Danger on WIP Wednesday

pexels-photo-110089I’ve been summarising the scenes in A Raging Madness so that I can map them against the internal and external journey of my hero and heroine, as I did with Revealed in Mist. I came across the excerpt below, and decided to share it with you. A moment of danger for my heroine; and this is only the first in a book of them.

Please share your excerpts showing your hero or heroine putting themselves at risk, whether physical risk, risk of rejection or scorn, or whatever you like. Here’s mine.

As soon as the key turned in the lock, Ella slid out of bed to find the chamber pot, and spit the remaining laudanum into it. She washed her mouth once, twice, three times. She had ingested a little—enough to further fog her brain, but not enough to douse the sharp flame of purpose. She had to get away. She had to escape. She had no idea why her brother and sister-in-law were keeping her alive, but she could not count on it continuing.
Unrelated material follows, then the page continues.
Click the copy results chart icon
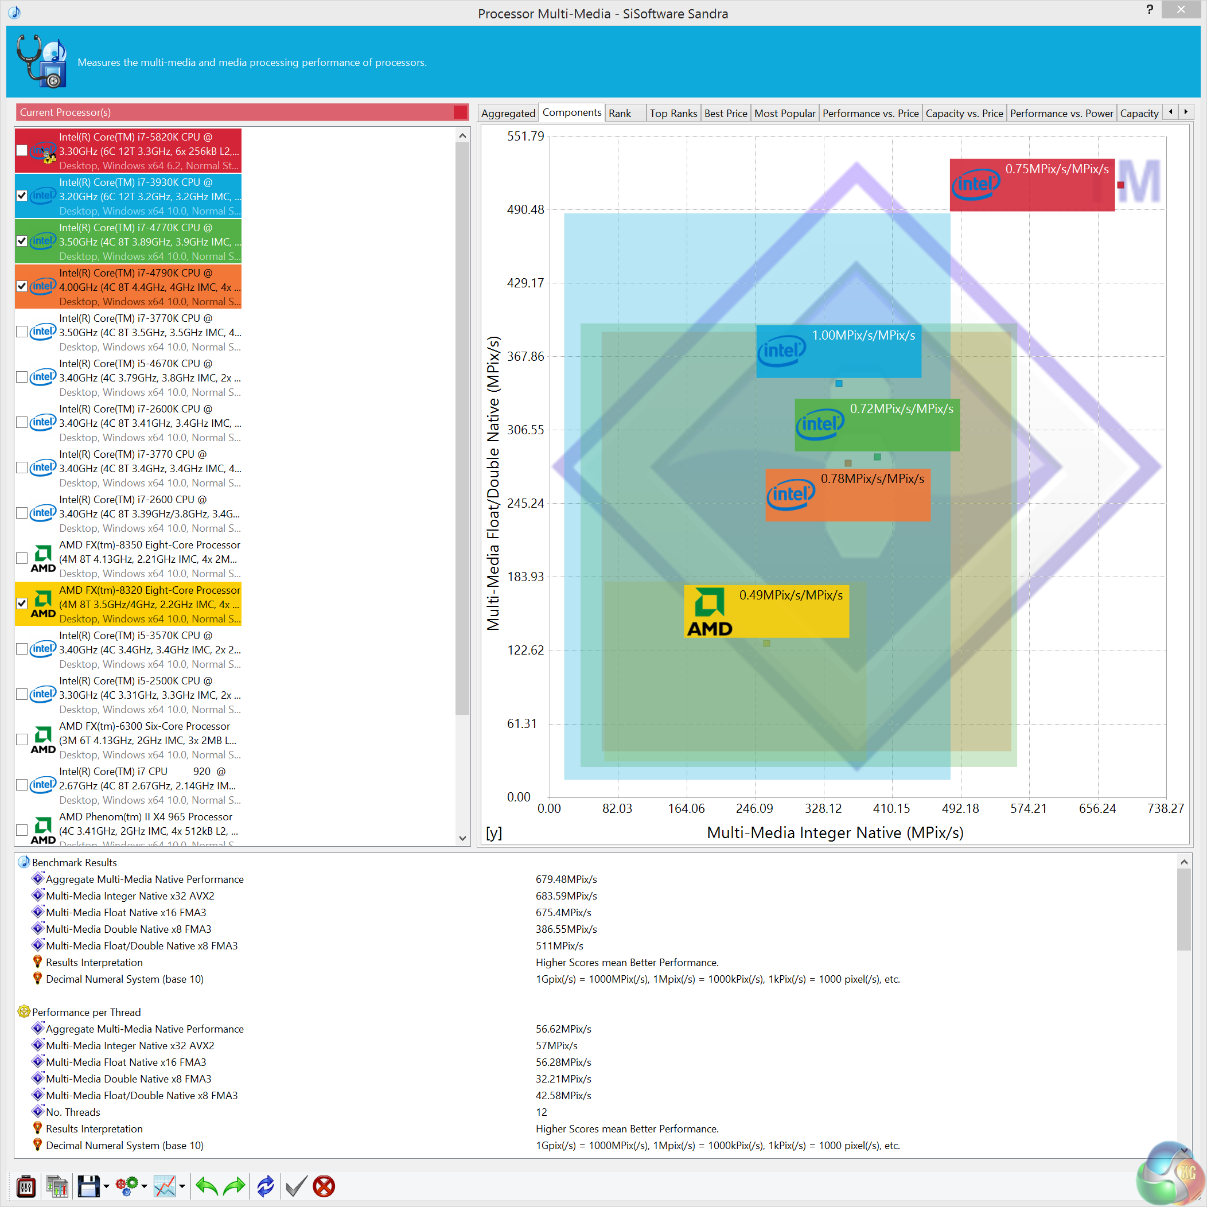1207x1207 pixels. (57, 1185)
The room moved a little, wavering at the edges, and Ella wanted nothing more than to crawl back onto the bed and let the dreams come. Did it matter, after all? What good did it do to struggle?

No one in this village would help her, as she had found when they brought her out to display her before the squire and, on another occasion, the rector. She had been drugged both times, of course. She had been drugged these past four weeks. But when she told them, they patted her hand soothingly, looked at her jailers with sympathy, and went away shaking their heads.
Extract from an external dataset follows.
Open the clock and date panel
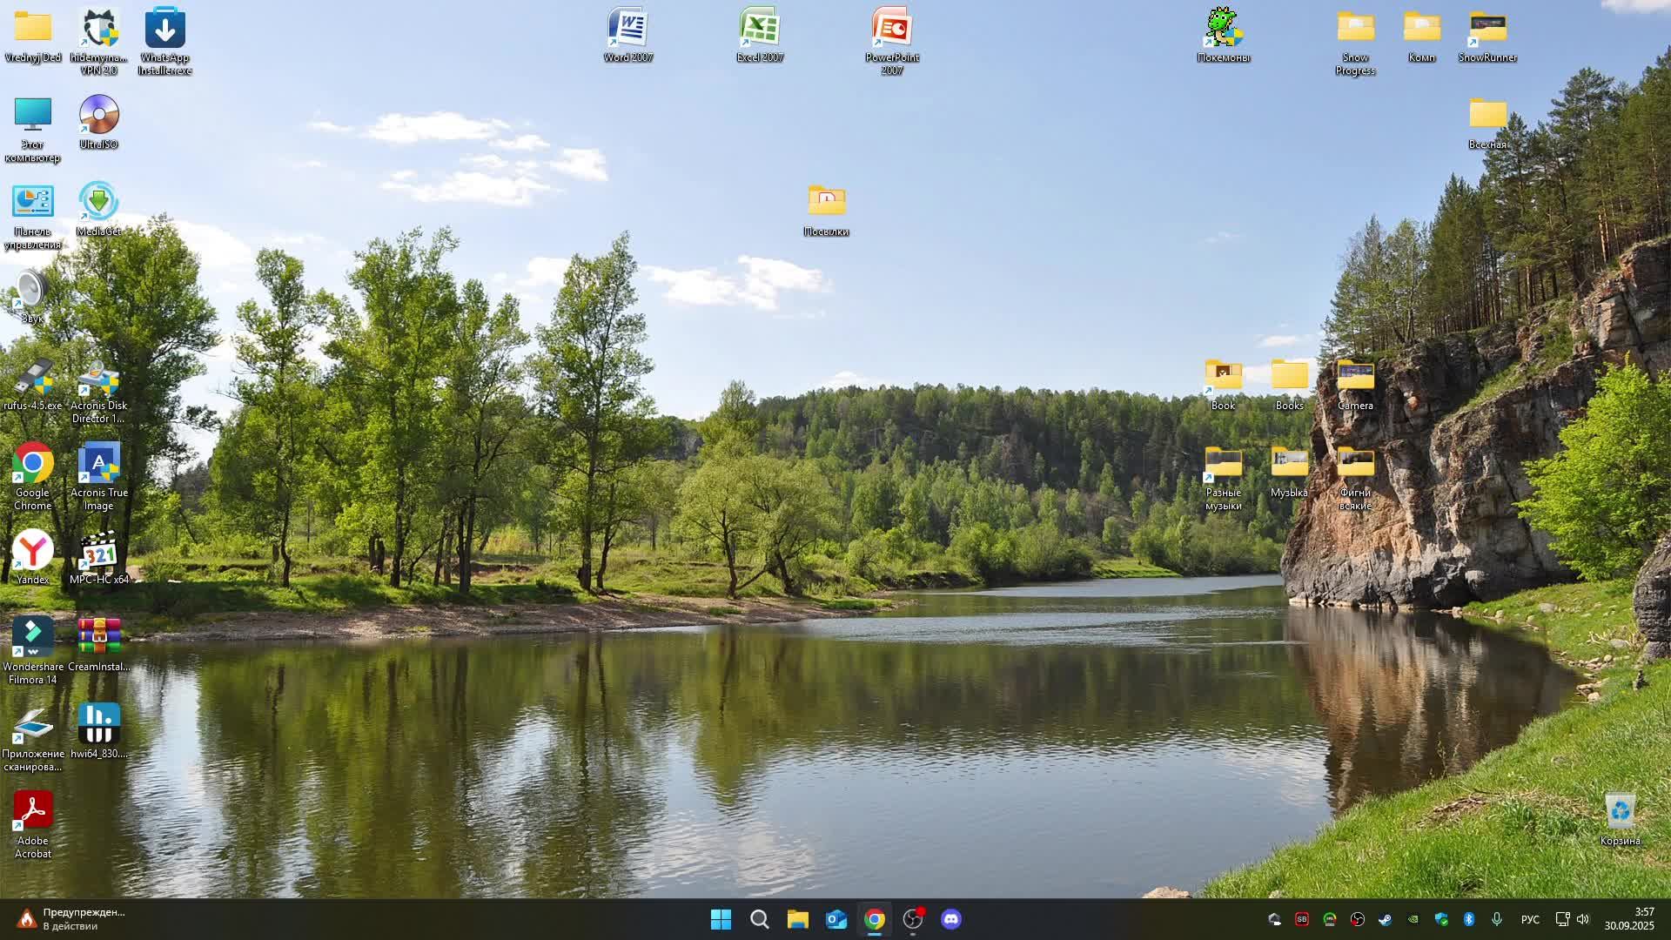Viewport: 1671px width, 940px height. click(1629, 919)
But this evening, standing in the shadow of the curtain peering out to see the funeral goers returning to the house, she had seen him. Major Alexander Redepenning. Alex. Perhaps he was just a dream sent by the opium to torture her with hope, but if he were truly here, he would help her. She had to escape now. Tonight.

Alex was a stubborn, opinionated, arrogant fool—and what he had said to her last time they met still scalded her with shame and anger every time she thought of him. But he had known her since she was a child, and he would not abandon her to whatever the Braxtons planned.

She could not run away in her shift, but they had left her no clothes. A blanket? She could wrap a blanket around herself against the chill air.

If she could just open this window without making a noise… So. One obstacle overcome. She dropped the blanket to the ground below. Now she needed to climb from the second floor, dizzy and confused as she was, walk to the village, and find Alex. He would be staying at the inn, surely? He would not have gone on tonight?

She had heard he had been injured; seen the difficulty with which he had descended from his chaise, leaning heavily on his groom. He would not want to travel on tonight. He had to be there at the inn. He had to be willing to help her.

Secrets, passion, and a nasty villain or two

Cover_LadyBeauchampsProposalLady Beauchamp’s Proposal, by Amy Rose Bennett, had me from the first page. The author beautifully captures Beth’s desperate courage, and when her sleazy husband enters (on the next page) the atmosphere ratchets up another notch.

Elizabeth is the neglected and ignored wife of the dissolute Lord Beauchamp. When she escaped from him before he can infect her with syphilis, she runs as far as she can, applying for a job as governess in a remote castle in Scotland. There, she meets James, the Marquess of Rothsburgh, and the attraction between them is immediate.

Both James and Beth are decent people, tormented by the events of their pasts, guilty about their growing attraction, and troubled by self-doubt. It isn’t hard to care about what happens to them. As the author turns up the heat on their sensual awareness of one another, we want them to be together despite the fact that Beth is still married.

In those days marriage really was till death. That Beth’s husband is a selfish, hedonistic rat oozing a particularly nasty infection doesn’t change his legal rights to insist on keeping his wife. Beth and James can’t see any path to a happy ending except to wait, perhaps for years, and the last chapters turn the gothic screws tighter still, with Beth facing something worse than she can imagine (no spoilers – you’ll have to read it for yourself).

I loved this book, and I found the ending very satisfying.

I have two tiny niggles.

One is the speed of the ending – ten months passes between the end of one chapter and the end of the book. It worked, but it seemed rushed to me. I’d have at least liked to see a scene played out between Beth and the two sleazes, where they make their threats to her, rather than just hear about them later when she is thinking over what they said.

The other is a continuity problem; early in the book, we’re told that Beth heard about the governess job a month before the day she arrives at the castle. The person she hears talking about the job mentions that the Marquis is a recent widower. More than a fortnight after she arrives – so close to seven weeks after someone in London mentioned the death, the Marquis tells Beth his wife has been dead for eight weeks. So how did the news arrive in London so fast?

As I say; tiny.

I still loved the book. I recommend it, and I’ll be looking forward to seeing more from Amy Rose Bennett.